Fawkes adds pixel-level disturbances to the images that stop facial recognition systems from identifying the persons in them but it leaves the image unchanged to humans. In an experiment with a small data set of 50 images, Fawkes was found to be 100 percent effective against commercial facial recognition systems. Fawkes can be downloaded for Windows and Mac, and its method was detailed in a paper titled ‘Protecting Personal Privacy Against Unauthorized Deep Learning Models’.

However, the authors note Fawkes can’t mislead existing systems that have already trained on your unprotected images. LowKey, which expands on Wenger’s system by minutely altering images to an extent that they can fool pretrained commercial AI models, preventing it from recognising the person in the image. LowKey, detailed in a paper titled ‘Leveraging Adversarial Attacks to Protect Social Media Users From Facial Recognition’, is available for use online.

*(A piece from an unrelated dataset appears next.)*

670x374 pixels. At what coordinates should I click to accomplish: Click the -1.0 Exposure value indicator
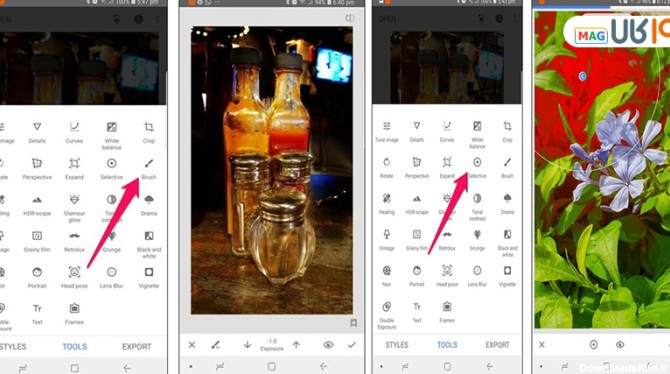(272, 345)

Yet another method, detailed in a paper titled ‘Unlearnable Examples: Making Personal Data Unexploitable’ by Daniel Ma and other researchers at the Deakin University in Australia, takes such ‘data poisoning’ one step further, introducing changes to images that force an AI model to discard it during training, preventing evaluation post training.

Wenger notes that Fawkes was briefly unable to trick Microsoft Azure, saying, “It suddenly somehow became robust to cloaked images that we had generated… We don’t know what happened.” She said it was now a race against the AI, with Fawkes later updated to be able to spoof Azure again. “This is another cat-and-mouse arms race,” she added.

The report also quoted Wenger saying that while regulation against such AI tools will help maintain privacy, there will always be a “disconnect” between what is legally acceptable and what people want, and that spoofing methods like Fawkes can help “fill that gap”. She says her motivation to develop this tool was simple: to give people “some power” that they didn’t already have.